Dans un récent rapport commandé par la CCIP, Pierre Cahuc, économiste à l'Insee, et André Zylberberg, chercheur au CNRS, prônent l'abandon du droit individuel à la formation.
Votre étude est un dossier à charge contre le système de formation professionnelle. Quelles sont les dérives de celui-ci ?
Il est inéquitable parce qu'il profite aux plus formés, n'aboutit pas à une véritable promotion sociale et reste peu accessible aux chômeurs. Il est aussi inefficace parce que, malgré les 23 milliards d'euros dépensés en 2005 pour la formation, ses rendements sont mal connus. Nous n'avons pas les moyens d'évaluer les résultats des formations dispensées. Les récentes réformes de la formation professionnelle ne font que renforcer ces dérives, le droit individuel à la formation en tête. Nous proposons donc de le supprimer.
Quels dangers présente le DIF ?
C'est un sujet tabou, mais le DIF ne fait qu'accroître les inégalités entre salariés. Ce sont encore les mieux formés qui useront de ce droit, financé par tous. De nombreuses études prouvent aussi que vingt heures de formation annuelles ne suffisent pas à peser sur les parcours professionnels, contrairement aux formations longues. Par ailleurs, cet outil fait courir un vrai risque aux entreprises. Si les salariés décident de l'utiliser en une seule fois, lorsqu'ils auront cumulé cent vingt heures de formation, le DIF deviendra une véritable bombe financière.
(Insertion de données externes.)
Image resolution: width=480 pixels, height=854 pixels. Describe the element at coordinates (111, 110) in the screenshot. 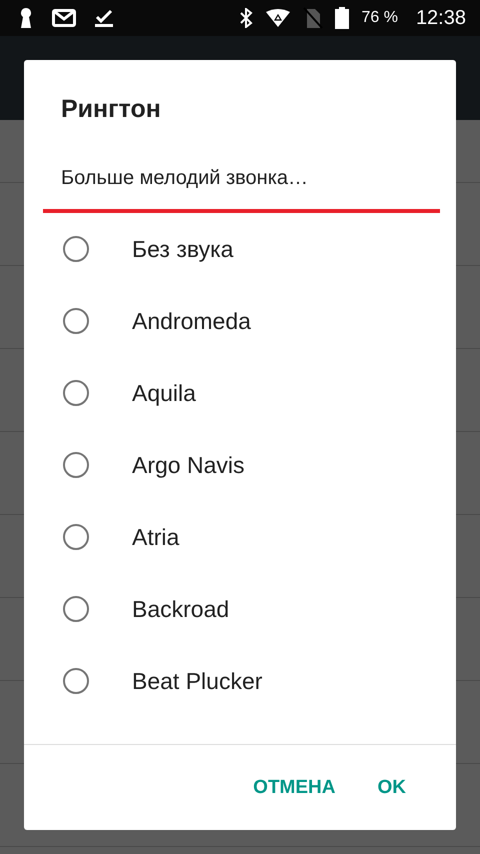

Vous proposez de revenir sur le principe « former ou payer » au profit d'un système de subventions. Les entreprises ne risquent-elles pas, alors, d'abandonner la formation de leurs salariés ?
Le système de formation n'utilise pas le bon mode d'incitation. Aujourd'hui, les entreprises qui dépassent le seuil légal de dépense de formation n'obtiennent aucun avantage supplémentaire. L'obligation légale n'agit en rien sur leur décision de formation. Nous proposons d'adopter un système de subventions attribuées aux entreprises au prorata des dépenses engagées et de la qualité des formations. Pour que ce système fonctionne, il faut construire en face des procédures de certification efficaces.
La validation des acquis de l'expérience peut-elle jouer ce rôle ?
La VAE est une bonne idée pour labelliser les parcours professionnels. Mais sa limite tient au fait que seuls les ministères de l'Éducation nationale et de l'Emploi distribuent ces certifications. Ils sont juges et parties. Il faudrait faire appel à des organismes de certification indépendants des prestataires.
Que proposez-vous pour améliorer l'accès à la formation des demandeurs d'emploi, les vrais perdants de la formation professionnelle ?
Il faut concentrer les dépenses publiques sur des programmes ciblés et de longue durée en faveur des demandeurs d'emploi ou des salariés faiblement qualifiés. Mais les organismes qui interviennent dans le champ de la formation manquent de coordination pour y parvenir. Nous proposons de mettre en place une agence, interlocuteur du demandeur d'emploi, qui pourrait faire appel à des opérateurs privés chargés de l'accompagner dans son projet de formation. À l'image des expérimentations menées par l'Unedic sur le placement des demandeurs d'emploi.